**Task input:**
##########

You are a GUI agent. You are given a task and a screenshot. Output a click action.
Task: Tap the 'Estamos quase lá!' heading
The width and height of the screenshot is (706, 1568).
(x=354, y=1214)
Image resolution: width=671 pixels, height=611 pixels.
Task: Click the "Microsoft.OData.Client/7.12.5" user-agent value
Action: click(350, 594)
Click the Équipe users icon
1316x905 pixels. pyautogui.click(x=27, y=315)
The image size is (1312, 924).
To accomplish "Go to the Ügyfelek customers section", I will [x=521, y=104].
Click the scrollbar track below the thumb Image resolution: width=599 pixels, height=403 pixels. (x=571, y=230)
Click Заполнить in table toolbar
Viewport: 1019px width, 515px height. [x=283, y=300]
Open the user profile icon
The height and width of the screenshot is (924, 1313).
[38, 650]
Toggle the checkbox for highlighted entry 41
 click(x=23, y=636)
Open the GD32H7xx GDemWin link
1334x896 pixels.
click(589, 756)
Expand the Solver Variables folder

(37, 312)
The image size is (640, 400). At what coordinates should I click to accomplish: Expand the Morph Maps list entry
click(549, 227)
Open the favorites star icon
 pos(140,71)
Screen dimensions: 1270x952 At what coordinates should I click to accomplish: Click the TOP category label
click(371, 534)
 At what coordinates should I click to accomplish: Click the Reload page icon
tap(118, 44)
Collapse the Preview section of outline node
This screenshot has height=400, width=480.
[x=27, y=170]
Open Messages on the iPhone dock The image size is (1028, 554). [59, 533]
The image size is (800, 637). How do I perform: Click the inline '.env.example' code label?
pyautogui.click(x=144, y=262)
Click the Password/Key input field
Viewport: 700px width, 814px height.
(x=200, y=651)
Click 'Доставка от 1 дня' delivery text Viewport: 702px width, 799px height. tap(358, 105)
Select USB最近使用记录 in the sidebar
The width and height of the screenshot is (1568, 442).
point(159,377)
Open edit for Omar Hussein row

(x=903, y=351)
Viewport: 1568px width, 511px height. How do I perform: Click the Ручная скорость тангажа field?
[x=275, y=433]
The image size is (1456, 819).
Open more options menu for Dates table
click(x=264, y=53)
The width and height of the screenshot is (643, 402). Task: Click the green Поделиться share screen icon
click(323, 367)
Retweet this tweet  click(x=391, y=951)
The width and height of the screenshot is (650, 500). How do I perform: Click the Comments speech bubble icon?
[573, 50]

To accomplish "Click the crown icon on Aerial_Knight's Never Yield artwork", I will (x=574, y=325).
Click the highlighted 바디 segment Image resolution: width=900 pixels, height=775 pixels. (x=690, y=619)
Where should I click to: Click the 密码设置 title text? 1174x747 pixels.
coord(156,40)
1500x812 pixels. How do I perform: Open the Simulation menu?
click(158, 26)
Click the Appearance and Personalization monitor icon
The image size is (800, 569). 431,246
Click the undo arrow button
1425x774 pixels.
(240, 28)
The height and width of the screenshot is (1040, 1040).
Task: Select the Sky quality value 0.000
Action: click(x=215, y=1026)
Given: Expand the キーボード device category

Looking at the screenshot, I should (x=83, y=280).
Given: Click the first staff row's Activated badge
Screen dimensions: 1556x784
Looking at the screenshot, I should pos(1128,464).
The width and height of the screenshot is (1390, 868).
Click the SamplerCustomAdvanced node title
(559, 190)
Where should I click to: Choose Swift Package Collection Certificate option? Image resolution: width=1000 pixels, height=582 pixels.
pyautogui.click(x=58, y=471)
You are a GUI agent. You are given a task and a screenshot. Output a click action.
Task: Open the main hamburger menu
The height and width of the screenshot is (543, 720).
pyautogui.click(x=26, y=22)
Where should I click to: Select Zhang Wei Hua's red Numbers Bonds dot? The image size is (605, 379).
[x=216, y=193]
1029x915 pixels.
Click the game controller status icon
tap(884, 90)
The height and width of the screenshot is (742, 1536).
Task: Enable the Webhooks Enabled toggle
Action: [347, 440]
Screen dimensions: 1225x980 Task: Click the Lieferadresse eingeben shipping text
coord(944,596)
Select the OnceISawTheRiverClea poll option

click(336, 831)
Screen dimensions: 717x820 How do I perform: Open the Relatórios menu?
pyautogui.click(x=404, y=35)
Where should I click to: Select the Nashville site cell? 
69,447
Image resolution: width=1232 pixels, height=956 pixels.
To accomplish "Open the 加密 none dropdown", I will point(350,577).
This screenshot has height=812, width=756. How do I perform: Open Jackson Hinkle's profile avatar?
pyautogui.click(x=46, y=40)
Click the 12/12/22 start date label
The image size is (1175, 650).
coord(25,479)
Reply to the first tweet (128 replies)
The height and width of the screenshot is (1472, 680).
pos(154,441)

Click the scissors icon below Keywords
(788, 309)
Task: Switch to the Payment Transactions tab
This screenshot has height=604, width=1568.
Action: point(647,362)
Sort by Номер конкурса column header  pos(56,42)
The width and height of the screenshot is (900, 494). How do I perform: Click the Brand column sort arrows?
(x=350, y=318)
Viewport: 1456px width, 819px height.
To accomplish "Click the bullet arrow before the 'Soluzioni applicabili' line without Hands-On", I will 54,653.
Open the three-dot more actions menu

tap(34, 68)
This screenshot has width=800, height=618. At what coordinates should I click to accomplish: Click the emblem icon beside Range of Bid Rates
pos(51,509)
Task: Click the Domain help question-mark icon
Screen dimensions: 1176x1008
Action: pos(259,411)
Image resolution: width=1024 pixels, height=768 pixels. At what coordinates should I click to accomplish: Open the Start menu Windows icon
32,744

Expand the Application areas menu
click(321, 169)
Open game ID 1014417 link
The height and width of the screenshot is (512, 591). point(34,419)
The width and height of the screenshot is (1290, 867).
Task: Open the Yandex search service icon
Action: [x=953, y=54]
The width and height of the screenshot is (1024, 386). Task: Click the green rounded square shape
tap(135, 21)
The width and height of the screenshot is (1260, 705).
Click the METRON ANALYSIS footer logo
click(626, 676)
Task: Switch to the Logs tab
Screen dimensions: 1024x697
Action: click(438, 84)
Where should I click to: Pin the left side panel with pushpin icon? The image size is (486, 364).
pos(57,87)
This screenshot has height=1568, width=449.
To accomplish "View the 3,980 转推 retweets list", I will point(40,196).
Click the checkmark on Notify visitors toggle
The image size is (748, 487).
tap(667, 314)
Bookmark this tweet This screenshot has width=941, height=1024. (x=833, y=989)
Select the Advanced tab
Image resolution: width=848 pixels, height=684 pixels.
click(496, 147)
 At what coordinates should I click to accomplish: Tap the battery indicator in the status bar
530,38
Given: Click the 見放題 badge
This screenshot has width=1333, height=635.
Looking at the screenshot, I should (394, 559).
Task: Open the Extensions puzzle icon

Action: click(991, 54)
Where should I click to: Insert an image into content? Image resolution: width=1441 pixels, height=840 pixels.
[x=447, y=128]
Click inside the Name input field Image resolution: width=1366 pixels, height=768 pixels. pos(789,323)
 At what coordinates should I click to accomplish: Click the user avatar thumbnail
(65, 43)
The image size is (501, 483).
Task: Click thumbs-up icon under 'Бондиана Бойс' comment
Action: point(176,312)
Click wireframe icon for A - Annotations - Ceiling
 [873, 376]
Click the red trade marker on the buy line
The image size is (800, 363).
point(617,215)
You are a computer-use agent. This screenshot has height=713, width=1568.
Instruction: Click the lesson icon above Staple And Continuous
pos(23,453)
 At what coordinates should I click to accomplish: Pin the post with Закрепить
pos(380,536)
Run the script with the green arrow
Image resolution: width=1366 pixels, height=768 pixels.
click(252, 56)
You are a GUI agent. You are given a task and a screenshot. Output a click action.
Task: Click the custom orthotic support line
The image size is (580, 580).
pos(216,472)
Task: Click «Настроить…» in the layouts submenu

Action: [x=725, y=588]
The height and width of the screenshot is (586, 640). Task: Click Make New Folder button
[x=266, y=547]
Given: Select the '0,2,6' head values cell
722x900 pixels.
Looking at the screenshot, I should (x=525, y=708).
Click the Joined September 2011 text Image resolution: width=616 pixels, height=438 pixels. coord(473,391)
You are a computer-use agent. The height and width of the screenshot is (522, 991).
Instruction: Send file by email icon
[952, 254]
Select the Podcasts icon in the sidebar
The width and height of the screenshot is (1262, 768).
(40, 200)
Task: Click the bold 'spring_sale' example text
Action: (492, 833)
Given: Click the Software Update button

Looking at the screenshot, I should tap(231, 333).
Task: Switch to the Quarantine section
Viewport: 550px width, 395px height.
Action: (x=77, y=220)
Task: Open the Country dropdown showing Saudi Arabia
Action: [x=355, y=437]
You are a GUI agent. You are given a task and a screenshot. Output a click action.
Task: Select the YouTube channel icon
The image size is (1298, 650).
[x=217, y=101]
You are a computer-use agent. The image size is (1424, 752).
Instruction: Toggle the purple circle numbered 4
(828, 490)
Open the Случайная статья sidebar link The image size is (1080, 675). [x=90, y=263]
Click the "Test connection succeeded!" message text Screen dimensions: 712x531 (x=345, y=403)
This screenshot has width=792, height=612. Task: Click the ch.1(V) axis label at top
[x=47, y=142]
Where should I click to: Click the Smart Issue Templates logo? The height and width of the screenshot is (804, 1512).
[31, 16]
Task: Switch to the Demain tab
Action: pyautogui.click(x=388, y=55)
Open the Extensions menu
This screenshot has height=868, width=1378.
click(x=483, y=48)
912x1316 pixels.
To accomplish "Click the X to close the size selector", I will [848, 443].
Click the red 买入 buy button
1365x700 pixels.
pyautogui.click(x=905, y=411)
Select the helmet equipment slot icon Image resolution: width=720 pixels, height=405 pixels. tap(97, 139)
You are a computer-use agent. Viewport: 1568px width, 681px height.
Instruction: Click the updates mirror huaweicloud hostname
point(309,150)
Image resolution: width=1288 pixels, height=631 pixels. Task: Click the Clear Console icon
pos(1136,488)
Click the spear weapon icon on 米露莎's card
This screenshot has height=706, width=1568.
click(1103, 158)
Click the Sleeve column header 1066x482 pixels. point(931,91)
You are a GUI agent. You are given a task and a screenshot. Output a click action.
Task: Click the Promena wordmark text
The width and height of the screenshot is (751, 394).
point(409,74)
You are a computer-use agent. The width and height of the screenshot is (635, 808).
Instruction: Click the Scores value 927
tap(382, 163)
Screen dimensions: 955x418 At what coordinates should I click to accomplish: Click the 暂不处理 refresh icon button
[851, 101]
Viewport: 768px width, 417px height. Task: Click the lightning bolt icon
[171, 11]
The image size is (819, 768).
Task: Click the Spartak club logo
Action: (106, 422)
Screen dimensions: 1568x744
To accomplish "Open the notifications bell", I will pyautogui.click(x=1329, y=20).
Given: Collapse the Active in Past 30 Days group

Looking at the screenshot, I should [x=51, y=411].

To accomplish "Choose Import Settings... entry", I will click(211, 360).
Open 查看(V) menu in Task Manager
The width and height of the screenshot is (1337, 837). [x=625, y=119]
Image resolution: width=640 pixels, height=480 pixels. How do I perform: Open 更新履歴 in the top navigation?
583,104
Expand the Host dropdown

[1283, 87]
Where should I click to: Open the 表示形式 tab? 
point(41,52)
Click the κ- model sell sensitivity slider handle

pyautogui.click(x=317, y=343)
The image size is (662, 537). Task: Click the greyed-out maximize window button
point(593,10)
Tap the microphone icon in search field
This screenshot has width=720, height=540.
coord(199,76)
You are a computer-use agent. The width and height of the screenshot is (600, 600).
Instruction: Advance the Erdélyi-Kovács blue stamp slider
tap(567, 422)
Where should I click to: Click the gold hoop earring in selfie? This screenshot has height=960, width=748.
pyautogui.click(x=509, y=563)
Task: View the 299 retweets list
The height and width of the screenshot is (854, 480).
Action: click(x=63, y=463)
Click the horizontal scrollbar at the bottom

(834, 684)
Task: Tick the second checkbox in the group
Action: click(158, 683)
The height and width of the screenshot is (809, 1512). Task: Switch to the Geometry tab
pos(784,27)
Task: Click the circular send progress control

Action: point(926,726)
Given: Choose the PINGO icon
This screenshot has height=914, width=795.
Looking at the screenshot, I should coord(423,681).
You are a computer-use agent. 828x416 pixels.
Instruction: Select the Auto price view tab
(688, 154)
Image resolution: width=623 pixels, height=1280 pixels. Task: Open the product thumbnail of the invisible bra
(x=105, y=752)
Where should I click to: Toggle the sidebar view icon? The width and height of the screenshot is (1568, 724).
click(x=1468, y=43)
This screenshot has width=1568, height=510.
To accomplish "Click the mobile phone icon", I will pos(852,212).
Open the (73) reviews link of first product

##########

Beginning with the line containing "This screenshot has height=914, width=795.", repeat each line of the listing above, exactly, through the last one, and stop there.

This screenshot has height=914, width=795.
Looking at the screenshot, I should coord(423,681).
You are a computer-use agent. 828x416 pixels.
Instruction: Select the Auto price view tab
(688, 154)
Image resolution: width=623 pixels, height=1280 pixels. Task: Open the product thumbnail of the invisible bra
(x=105, y=752)
Where should I click to: Toggle the sidebar view icon? The width and height of the screenshot is (1568, 724).
click(x=1468, y=43)
This screenshot has width=1568, height=510.
To accomplish "Click the mobile phone icon", I will pos(852,212).
Open the (73) reviews link of first product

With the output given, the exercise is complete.